Emmanuel Renaut

Au sommet de sa cuisine et de sa montagne
14 mars 2016 - Par Sophie Suraniti

C’est la deuxième fois que le chef cuisinier français Emmanuel Renaut vient au Québec. Un passage éclair, en réponse à l’invitation de la Fédération des producteurs acéricoles du Québec pour lancer gustativement la saison 2016. Le sirop d’érable ? Un vrai coup de cœur pour ce Savoyard.

« Ce produit me parle beaucoup. Lorsque je suis venu ici en mai 2015¹, j’ai découvert le sirop d’érable. En France, on ne connaît pas du tout ce produit et ses méthodes de fabrication. Il y a cette notion de terroir, cette notion de saisonnalité qui est vraiment intéressante. Depuis tout petit, je marche dans la nature, je cueille des plantes, des champignons, je ramasse des écorces, des épines de sapin. Ce produit de la nature m’interpelle donc forcément. » Pourtant, rien ne prédestinait ce chef qui cumule aujourd’hui plusieurs titres honorifiques (trois étoiles Michelin depuis 2012 pour son hôtel-restaurant Flocons de Sel à Megève, Meilleur Ouvrier de France, Compagnon du Tour de France, Chef Relais & Châteaux…) au travail de cuisinier.

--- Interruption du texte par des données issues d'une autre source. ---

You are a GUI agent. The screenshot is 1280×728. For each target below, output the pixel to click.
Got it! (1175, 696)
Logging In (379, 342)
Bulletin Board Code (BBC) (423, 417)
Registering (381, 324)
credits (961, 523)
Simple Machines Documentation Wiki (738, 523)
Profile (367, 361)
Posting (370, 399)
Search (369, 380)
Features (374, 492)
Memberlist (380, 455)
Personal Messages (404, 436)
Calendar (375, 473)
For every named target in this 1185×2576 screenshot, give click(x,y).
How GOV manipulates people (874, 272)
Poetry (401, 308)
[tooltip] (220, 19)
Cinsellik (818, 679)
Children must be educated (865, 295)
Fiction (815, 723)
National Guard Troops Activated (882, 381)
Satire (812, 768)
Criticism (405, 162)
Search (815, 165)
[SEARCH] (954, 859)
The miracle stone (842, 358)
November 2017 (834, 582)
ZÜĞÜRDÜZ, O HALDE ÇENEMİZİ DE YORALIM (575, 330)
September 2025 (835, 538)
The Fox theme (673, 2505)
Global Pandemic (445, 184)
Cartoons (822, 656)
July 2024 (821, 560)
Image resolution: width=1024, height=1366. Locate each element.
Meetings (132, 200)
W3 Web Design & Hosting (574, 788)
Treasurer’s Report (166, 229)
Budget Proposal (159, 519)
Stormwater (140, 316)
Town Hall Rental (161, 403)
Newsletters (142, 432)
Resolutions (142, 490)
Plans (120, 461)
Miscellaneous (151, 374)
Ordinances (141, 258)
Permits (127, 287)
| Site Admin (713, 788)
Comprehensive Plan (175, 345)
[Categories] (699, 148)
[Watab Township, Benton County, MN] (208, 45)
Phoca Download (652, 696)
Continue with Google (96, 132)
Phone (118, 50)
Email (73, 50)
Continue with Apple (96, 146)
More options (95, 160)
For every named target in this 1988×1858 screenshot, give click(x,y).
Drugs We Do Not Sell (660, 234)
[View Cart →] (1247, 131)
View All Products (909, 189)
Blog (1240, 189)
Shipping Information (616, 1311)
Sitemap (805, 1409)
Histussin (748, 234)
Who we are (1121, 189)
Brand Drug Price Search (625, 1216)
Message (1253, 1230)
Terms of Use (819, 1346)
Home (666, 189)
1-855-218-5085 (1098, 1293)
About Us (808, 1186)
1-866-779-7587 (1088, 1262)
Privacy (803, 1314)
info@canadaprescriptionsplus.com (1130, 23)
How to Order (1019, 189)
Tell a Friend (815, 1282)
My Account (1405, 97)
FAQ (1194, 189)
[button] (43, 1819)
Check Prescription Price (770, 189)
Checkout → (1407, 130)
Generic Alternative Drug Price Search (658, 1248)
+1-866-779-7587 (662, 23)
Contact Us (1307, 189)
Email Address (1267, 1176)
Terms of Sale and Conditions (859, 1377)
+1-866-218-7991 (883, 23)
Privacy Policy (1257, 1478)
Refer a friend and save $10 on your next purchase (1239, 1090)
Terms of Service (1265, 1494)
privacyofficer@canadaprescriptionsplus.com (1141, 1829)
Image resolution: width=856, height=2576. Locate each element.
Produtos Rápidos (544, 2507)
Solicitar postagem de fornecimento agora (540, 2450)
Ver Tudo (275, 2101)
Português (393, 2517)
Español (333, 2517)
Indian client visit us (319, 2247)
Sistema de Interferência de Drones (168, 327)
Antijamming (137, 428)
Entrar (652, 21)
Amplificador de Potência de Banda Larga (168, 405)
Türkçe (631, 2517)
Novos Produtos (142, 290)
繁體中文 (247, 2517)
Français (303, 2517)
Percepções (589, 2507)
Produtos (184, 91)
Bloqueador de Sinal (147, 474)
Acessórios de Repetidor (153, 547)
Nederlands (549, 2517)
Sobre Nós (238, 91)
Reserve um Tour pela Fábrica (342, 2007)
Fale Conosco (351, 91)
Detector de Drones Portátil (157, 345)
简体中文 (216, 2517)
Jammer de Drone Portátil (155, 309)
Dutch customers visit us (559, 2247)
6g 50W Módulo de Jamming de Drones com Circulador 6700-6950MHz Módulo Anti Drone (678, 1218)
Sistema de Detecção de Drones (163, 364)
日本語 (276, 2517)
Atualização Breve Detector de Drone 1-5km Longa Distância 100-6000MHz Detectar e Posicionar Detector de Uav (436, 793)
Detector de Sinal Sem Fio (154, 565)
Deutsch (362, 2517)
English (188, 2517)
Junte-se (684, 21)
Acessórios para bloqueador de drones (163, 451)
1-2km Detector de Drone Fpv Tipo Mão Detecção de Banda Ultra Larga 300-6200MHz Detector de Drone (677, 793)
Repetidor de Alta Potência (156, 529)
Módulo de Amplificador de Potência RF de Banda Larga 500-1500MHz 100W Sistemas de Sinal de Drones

Lorsqu’on ne s’inscrit pas dans une lignée, ce qui compte, ce sont les rencontres, celles qui provoquent un déclic. Pour Emmanuel Renaut, natif de la région parisienne, la passion pour la cuisine se vivra à 200 % à la suite d’un stage au restaurant de l’hôtel Crillon (Les Ambassadeurs) auprès du chef Christian Constant. Avant ? « Il y a trente-deux ans, lorsque j’ai commencé, le milieu de la cuisine n’était pas aussi brillant, encensé, starifié. J’ai arrêté l’école à 16 ans. J’ai fait deux ans d’apprentissage en cuisine, sans plus. » Or, entre l’effervescence parisienne et la zénitude de la nature, la décision est vite prise. Emmanuel Renaut quitte la capitale pour les verts pâturages et le bleu profond du lac d’Annecy où se trouve l’Auberge de l’Eridan. Ce qui ne devait être au départ qu’une saison de travail comme second auprès du chef-cueilleur Marc Veyrat se transforme en sept ans de binôme. Puis, Emmanuel Renaut quitte Veyrat, dirige un an les cuisines du Claridge’s à Londres, et revient en Haute-Savoie pour ouvrir son Flocons de Sel. 1997. Megève. La montagne. Au tournant des années 2000, son petit établissement (neuf chambres et 35 couverts) perché sur les hauteurs de la ville, au pied du Mont-Blanc, opère alors un virage dans les assiettes. « J’ai décidé d’arrêter les poissons de mer et de les remplacer par des produits du lac et de la montagne, ceux qui nous entourent. » Sa clientèle le suit, prête à se laisser mener, à plonger dans cette nouvelle identité terroir affirmée. « Je fais la cuisine parce que j’aime la nature, le produit. Tout simplement. Aujourd’hui, je m’aperçois que c’est dans l’air du temps. »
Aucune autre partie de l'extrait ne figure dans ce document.